### WORK REQUIRED
Go through the entries below and retype them exactly, omitting each picture.

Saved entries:
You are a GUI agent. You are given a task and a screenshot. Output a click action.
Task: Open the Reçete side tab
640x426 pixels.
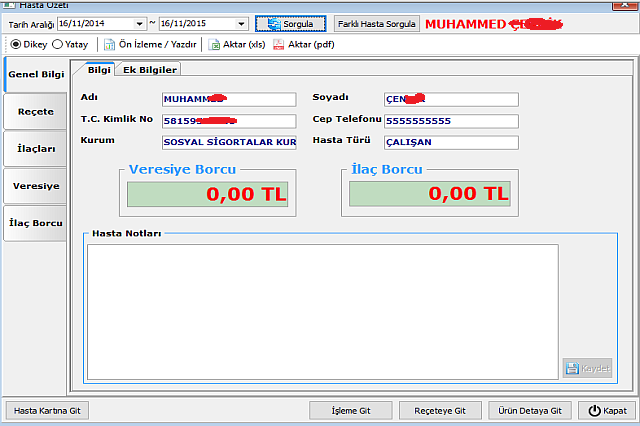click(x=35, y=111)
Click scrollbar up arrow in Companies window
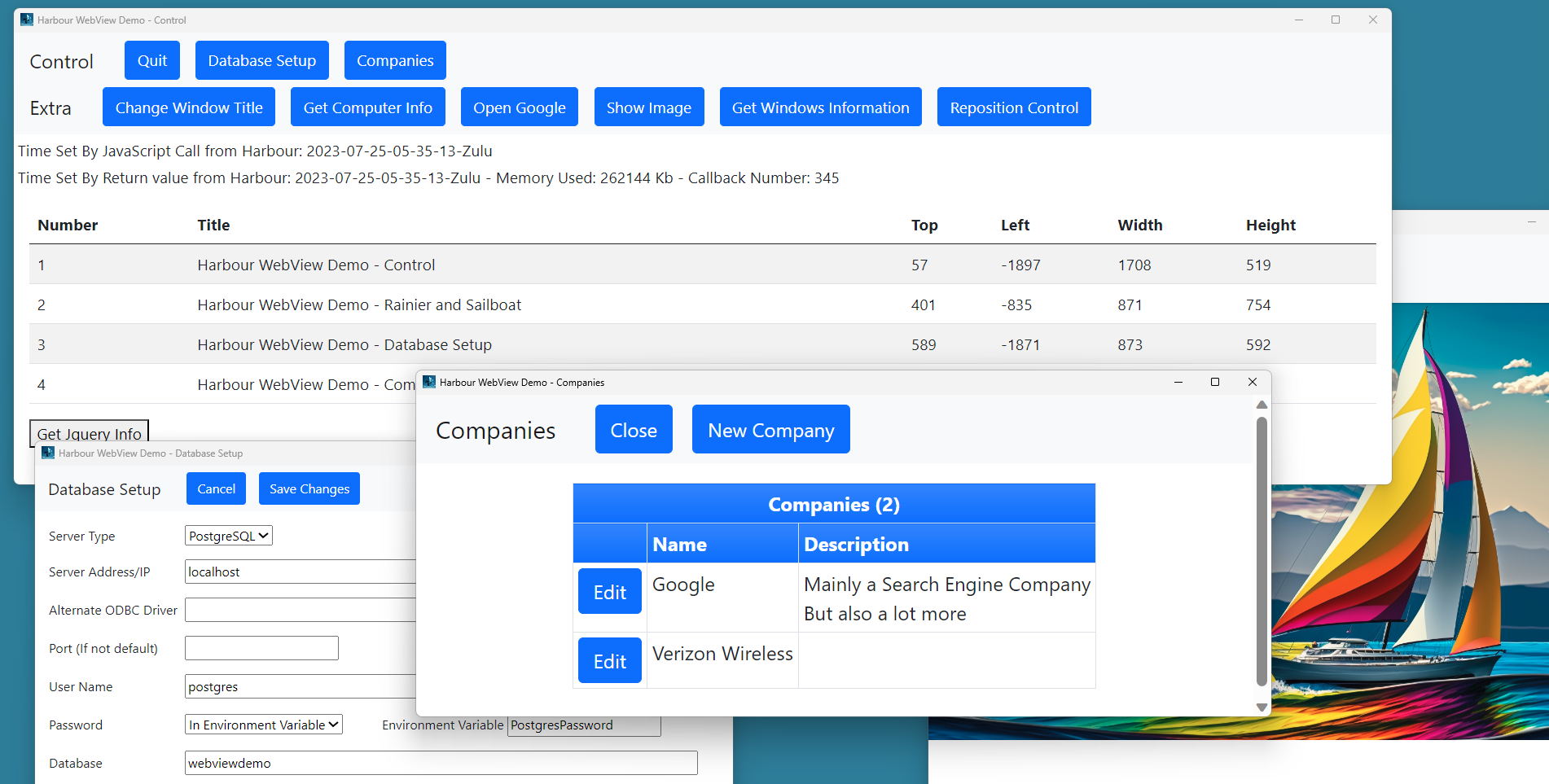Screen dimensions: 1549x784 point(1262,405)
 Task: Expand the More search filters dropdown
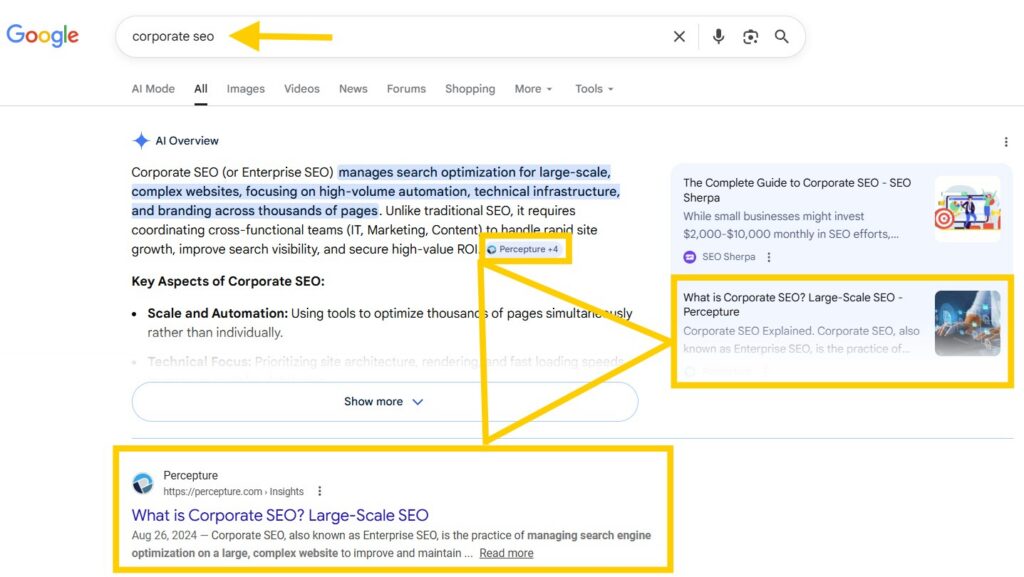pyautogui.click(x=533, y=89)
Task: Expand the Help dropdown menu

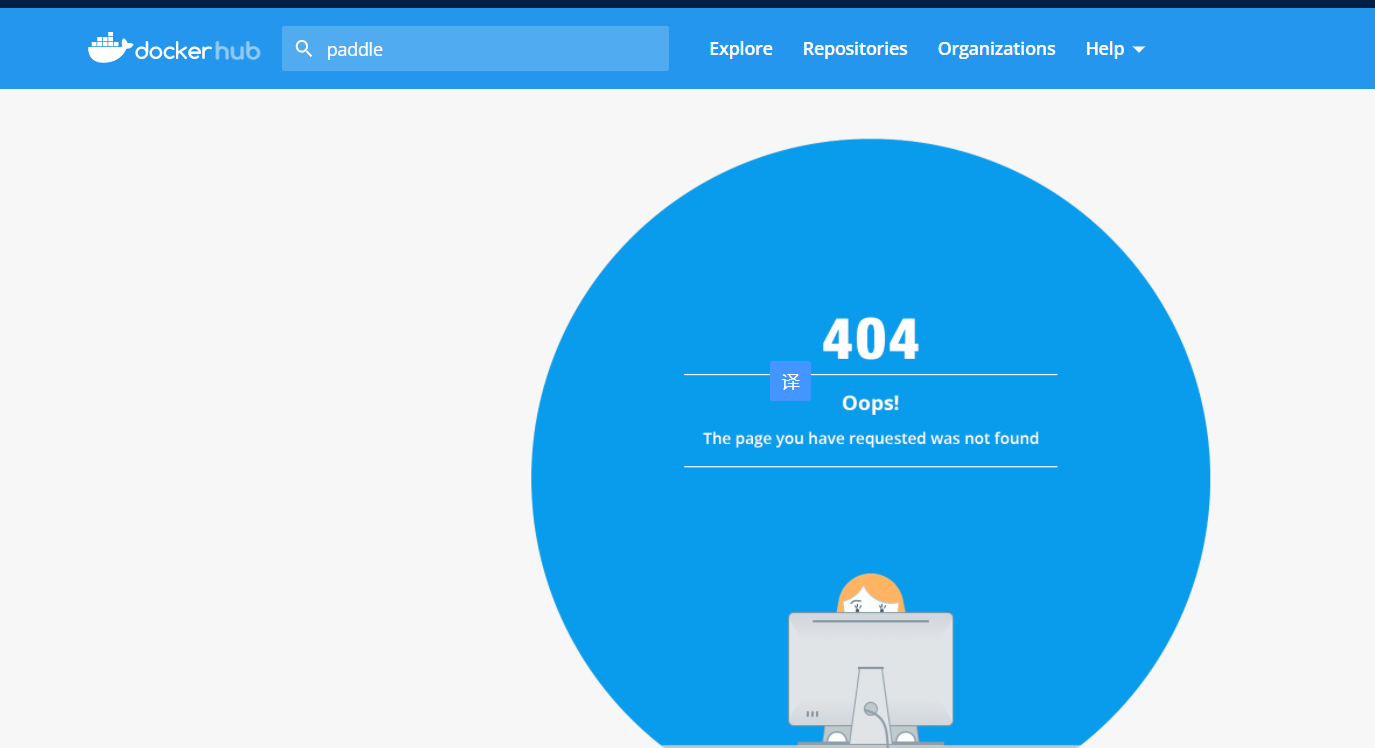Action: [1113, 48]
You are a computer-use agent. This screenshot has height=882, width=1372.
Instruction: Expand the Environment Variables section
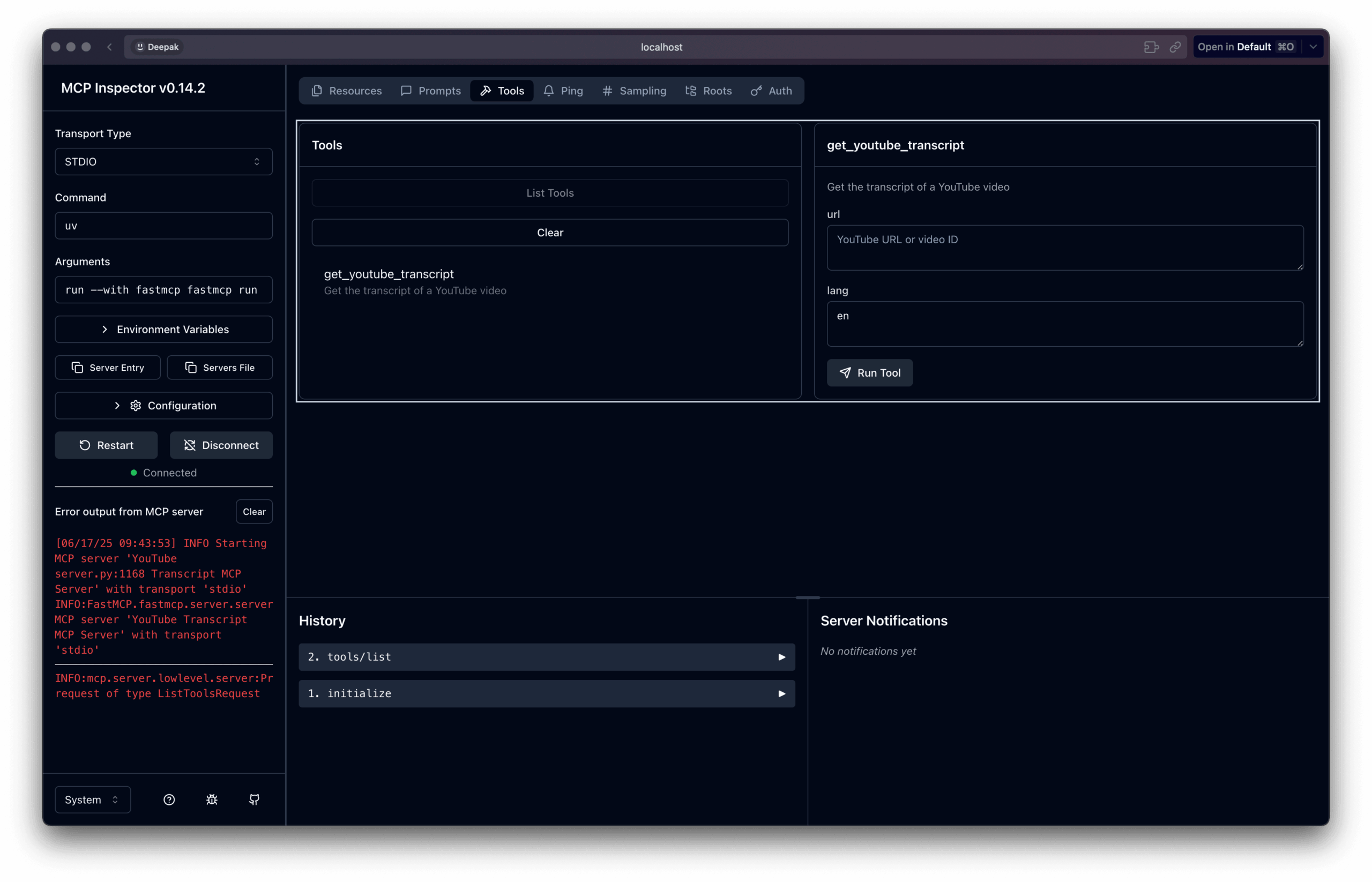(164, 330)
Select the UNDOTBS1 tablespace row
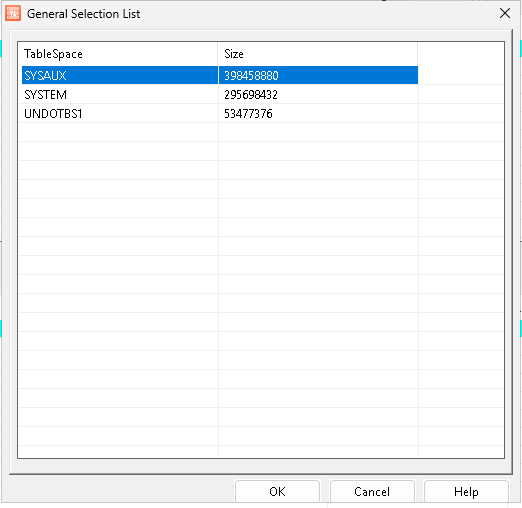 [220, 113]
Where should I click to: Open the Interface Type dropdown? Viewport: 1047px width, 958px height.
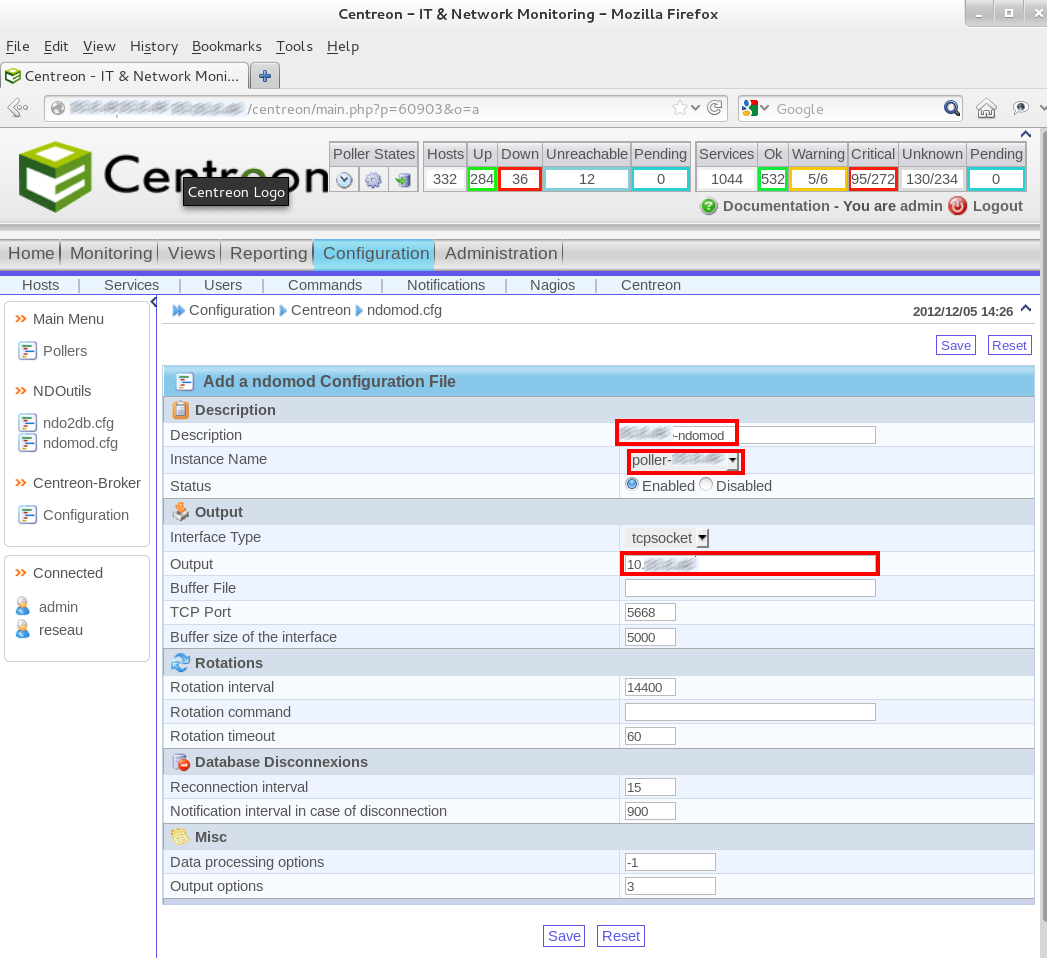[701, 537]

### OUTPUT BELOW
You are a GUI agent. You are given a task and a screenshot. Output a click action.
Task: Open the Reçete side tab
640x426 pixels.
click(x=35, y=111)
Click scrollbar up arrow in Companies window
Screen dimensions: 1549x784 point(1262,405)
 Task: Expand the More search filters dropdown
pyautogui.click(x=533, y=89)
Task: Expand the Help dropdown menu

Action: [1113, 48]
You are a computer-use agent. This screenshot has height=882, width=1372.
Instruction: Expand the Environment Variables section
(164, 330)
Select the UNDOTBS1 tablespace row
 [220, 113]
Where should I click to: Open the Interface Type dropdown? Viewport: 1047px width, 958px height.
[701, 537]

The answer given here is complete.